De retour à Yangon, nous avons visité la plus grande et plus hallucinante des pagodes, la pagode de Shwedagon. Des tonnes d'or et de milliers de pierres précieuses recouvrent la stupa principale qui nous éblouit sous le soleil de midi. L'entrée n'est payante que pour les étrangers ... comme d'hab. On nous a même couru après pour être certain que l'on s'aquitte de nos 5$ de taxe, une vraie fortune vu le niveau de pauvreté du pays.

Le soir, nous avons été invité chez Frank et Thida de l'agence Gulliver Travel. Frank, un français expatrié marié à une birmane, nous a fait découvrir les délicieuses spécialités locales dans leur nouvel appartement. Un petit couple fort sympathique qui nous aura permis de bien terminer notre séjour à Yangon.
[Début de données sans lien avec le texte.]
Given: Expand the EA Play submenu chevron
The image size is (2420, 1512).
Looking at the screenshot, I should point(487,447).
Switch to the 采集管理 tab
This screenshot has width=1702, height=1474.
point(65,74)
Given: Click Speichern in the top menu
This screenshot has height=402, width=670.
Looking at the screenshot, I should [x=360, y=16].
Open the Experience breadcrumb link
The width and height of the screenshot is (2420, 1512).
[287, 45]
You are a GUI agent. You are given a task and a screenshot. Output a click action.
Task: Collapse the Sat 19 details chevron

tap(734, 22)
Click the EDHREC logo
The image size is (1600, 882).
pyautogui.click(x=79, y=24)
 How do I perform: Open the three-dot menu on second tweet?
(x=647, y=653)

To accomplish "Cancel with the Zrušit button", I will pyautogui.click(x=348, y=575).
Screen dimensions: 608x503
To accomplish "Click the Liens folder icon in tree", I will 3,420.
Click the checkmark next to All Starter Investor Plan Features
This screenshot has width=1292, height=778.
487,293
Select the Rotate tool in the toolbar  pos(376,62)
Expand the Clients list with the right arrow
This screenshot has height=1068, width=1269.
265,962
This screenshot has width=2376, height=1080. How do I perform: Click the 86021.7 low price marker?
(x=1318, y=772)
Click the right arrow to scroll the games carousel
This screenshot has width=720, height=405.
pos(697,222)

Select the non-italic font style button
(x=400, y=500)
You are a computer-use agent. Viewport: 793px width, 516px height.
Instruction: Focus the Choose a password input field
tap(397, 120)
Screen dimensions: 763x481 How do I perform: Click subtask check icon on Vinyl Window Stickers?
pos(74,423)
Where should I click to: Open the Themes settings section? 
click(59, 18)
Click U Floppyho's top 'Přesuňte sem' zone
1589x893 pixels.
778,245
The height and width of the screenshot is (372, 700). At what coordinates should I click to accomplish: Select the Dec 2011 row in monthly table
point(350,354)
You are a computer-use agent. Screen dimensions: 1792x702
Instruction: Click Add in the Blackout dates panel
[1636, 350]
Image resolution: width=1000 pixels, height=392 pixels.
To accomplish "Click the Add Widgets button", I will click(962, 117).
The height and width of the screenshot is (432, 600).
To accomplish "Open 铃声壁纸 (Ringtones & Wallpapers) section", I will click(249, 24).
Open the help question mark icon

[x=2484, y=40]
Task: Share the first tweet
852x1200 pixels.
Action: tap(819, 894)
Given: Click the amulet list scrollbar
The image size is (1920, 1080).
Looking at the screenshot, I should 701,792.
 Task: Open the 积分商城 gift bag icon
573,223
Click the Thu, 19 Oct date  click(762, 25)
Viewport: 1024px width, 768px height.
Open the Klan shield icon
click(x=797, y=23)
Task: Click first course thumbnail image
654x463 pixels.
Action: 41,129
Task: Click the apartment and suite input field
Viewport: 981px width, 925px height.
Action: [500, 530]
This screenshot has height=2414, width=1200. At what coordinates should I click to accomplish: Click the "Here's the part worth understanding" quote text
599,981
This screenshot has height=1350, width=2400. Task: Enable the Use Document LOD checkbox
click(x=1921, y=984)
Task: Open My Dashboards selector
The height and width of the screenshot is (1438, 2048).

Le lendemain, nous sommes partis directement pour le Rocher d'Or ou Golden Rock (à prononcer « oden ock » pour être compris des locaux!), haut lieu de pèlerinage bouddhiste. Quasiment une heure de taxi pour rejoindre le terminal des bus, puis 5h de bus au milieu des champs, des troupeaux de buffles ... un joli spectacle.

On a passé la nuit dans un village (au Sea Sar Guesthouse), avant de se lever à 5h pour prendre l'un des premier camion qui montent au pied du Rocher d'Or. On s'est retrouvé à presque 50 personnes à se tenir chaud sur le pont arrière d'un camion pendant une heure par une fraîche matinée. Ensuite, une petite marche d'une heure en montée avec les pèlerins. A part, Gigi et Catherine (deux françaises rencontrées la veille), nous étions les seuls occidentaux dans les parages.

Les locaux semblaient tellement amusés de nous voir que les rôles se sont inversés et que nous sommes devenus les bêtes de foire. Ils voulaient tous nous prendre en photos. C'était plutôt comique.

Une fois arrivé au somment, les agents du gouvernement nous ont gentiment demandé de payer la taxe d'entrée pour nous et notre appareil photo en tant qu'étranger. Je me demande quelle gueule ferait les touristes à Genève si on instaurait une taxe pour les étrangers où si l'on doublait les prix pour eux.

Le Rocher d'Or est un gros bloc de pierre en équilibre au bord d'une falaise avec une petite stupa sur son sommet, le tout peint couleur or (le hasard comme par hasard). Ici, ça prie dans tous les sens et les hommes (car certaines parties sont interdites aux femmes) vont coller des feuilles d'or sur le rocher, comme sur les bouddhas des grands temples.

On a pris quelques photos en sniper (la taxe appareil photo n'ayant pas été payée), puis avons pris le chemin du retour directement jusqu'à Yangon.

Lac Inle

Voyage en avion de Bagan au Lac Inle avec nos amis belges, Philippe et Cécile, que l'on salue au passage.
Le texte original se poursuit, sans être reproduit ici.